Stored items:
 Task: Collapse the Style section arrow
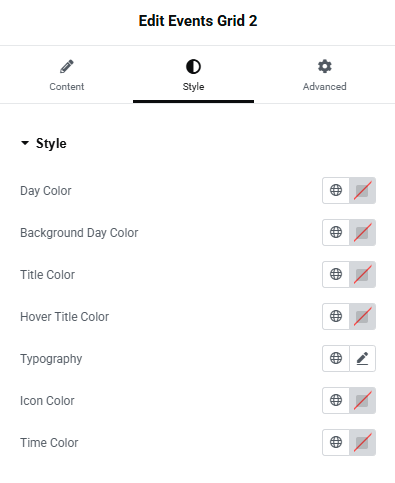pos(25,143)
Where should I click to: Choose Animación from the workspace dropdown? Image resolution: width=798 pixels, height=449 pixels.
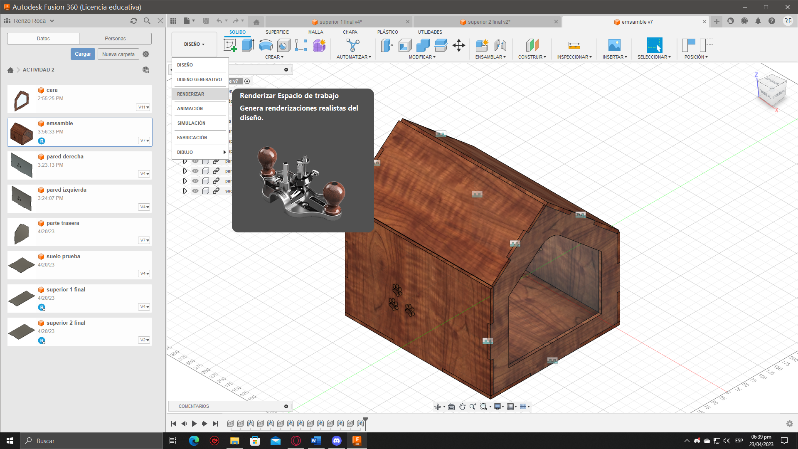coord(190,108)
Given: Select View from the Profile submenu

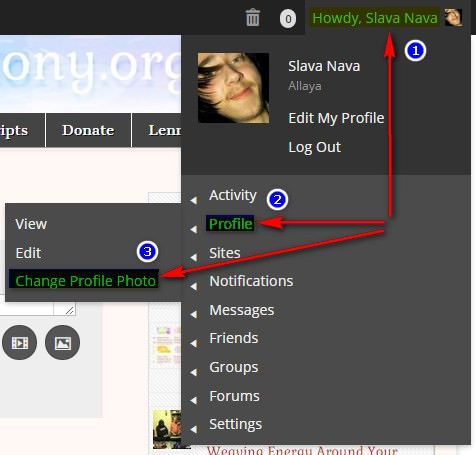Looking at the screenshot, I should [31, 224].
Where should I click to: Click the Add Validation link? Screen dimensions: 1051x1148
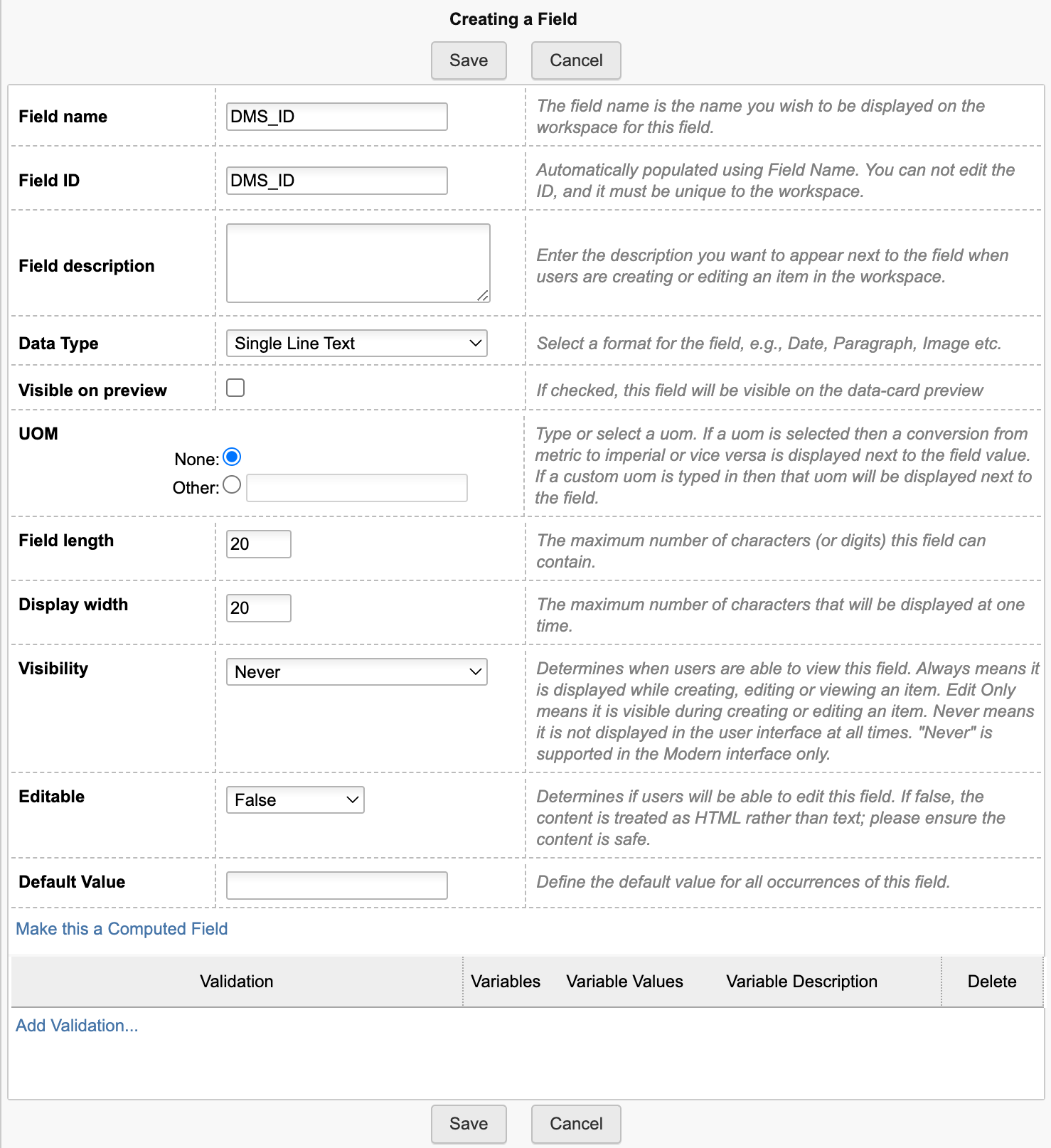point(77,1026)
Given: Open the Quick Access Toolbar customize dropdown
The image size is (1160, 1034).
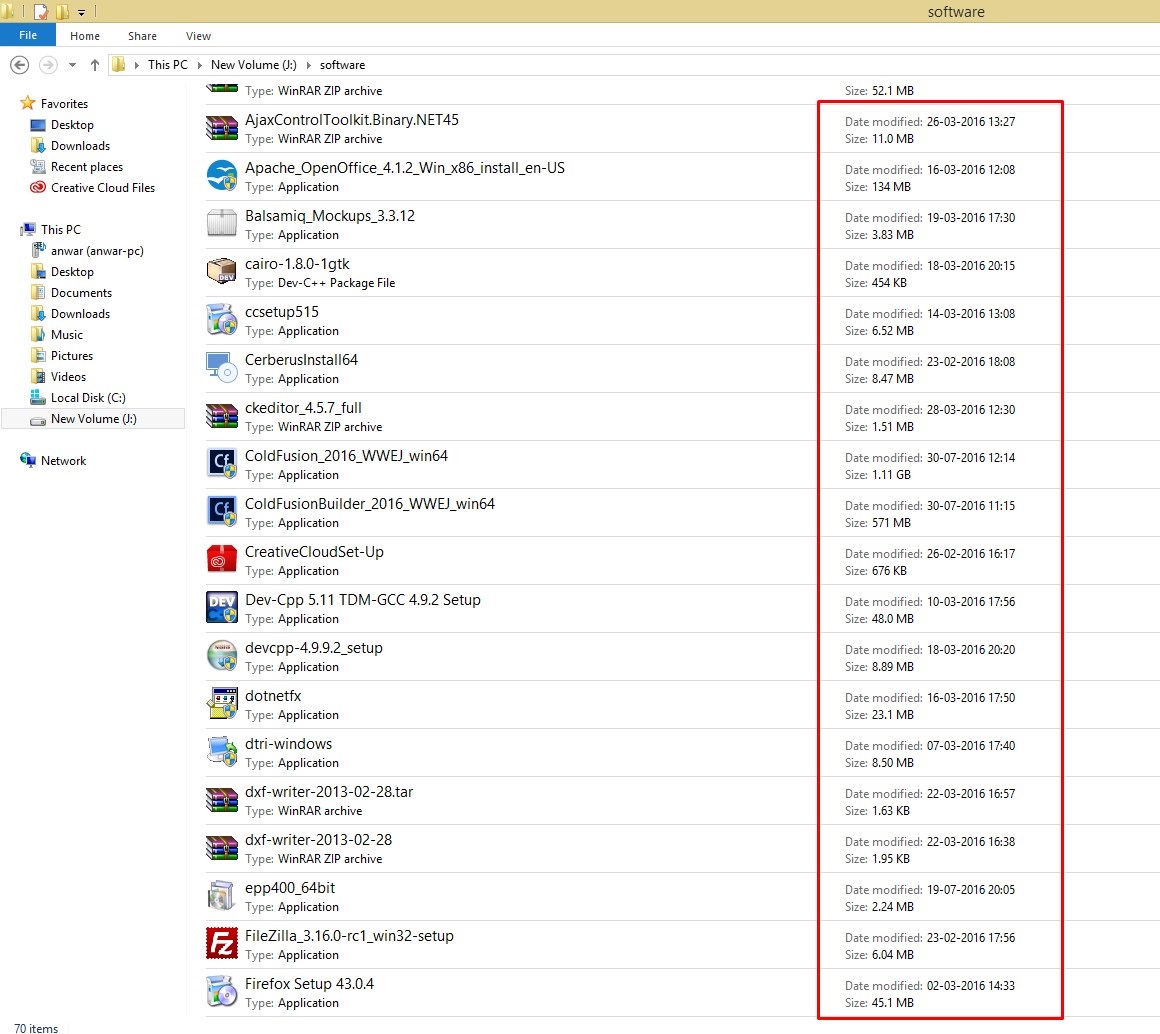Looking at the screenshot, I should (x=80, y=11).
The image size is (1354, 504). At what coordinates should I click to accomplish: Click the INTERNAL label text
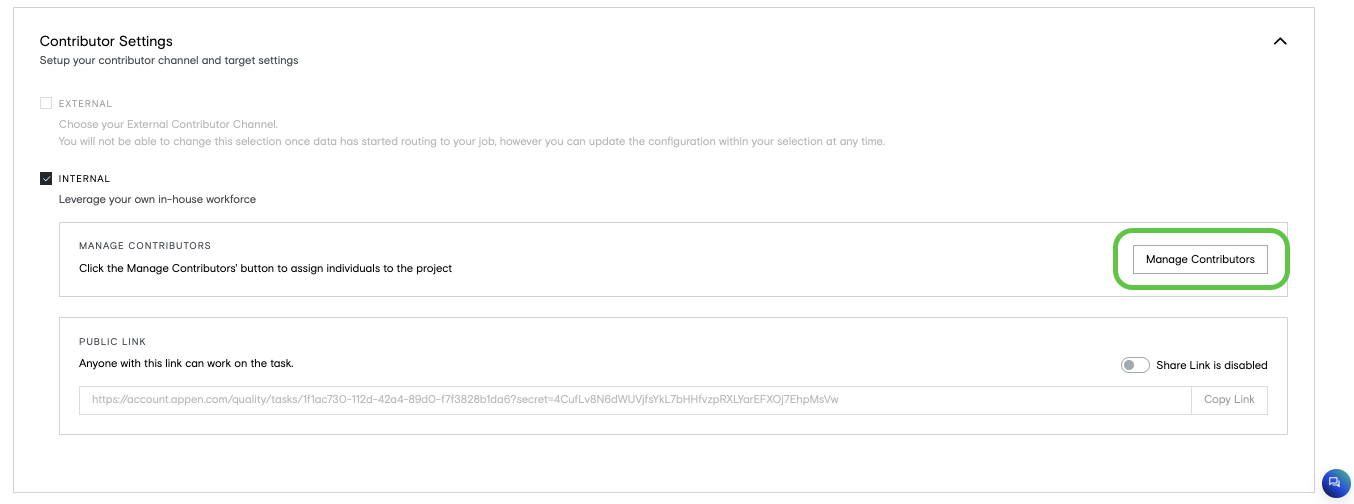pos(84,179)
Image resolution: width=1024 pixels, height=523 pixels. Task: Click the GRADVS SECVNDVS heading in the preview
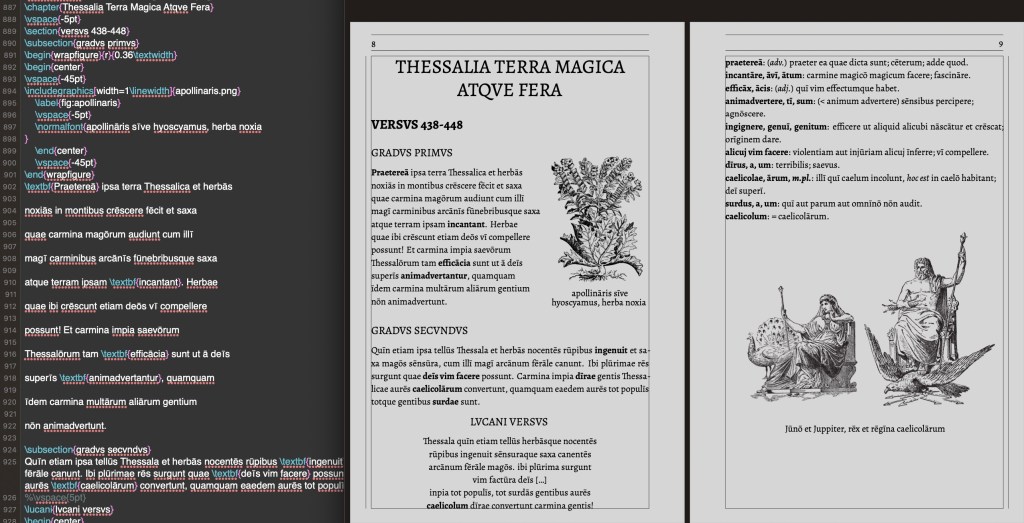[x=418, y=329]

WHAT IS REQUIRED:
Set down the records again verbatim, with no pictures.

ANSWER TO THE PROBLEM:
 Task: Collapse the Style section arrow
pos(25,143)
Where should I click to: Choose Animación from the workspace dropdown? Image resolution: width=798 pixels, height=449 pixels.
coord(190,108)
Given: Select View from the Profile submenu

Looking at the screenshot, I should [31, 224].
Where should I click to: Click the Add Validation link? Screen dimensions: 1051x1148
point(77,1026)
Given: Open the Quick Access Toolbar customize dropdown
The image size is (1160, 1034).
Looking at the screenshot, I should (x=80, y=11).
The image size is (1354, 504). At what coordinates should I click to accomplish: Click the INTERNAL label text
pos(84,179)
Image resolution: width=1024 pixels, height=523 pixels. Task: Click the GRADVS SECVNDVS heading in the preview
[x=418, y=329]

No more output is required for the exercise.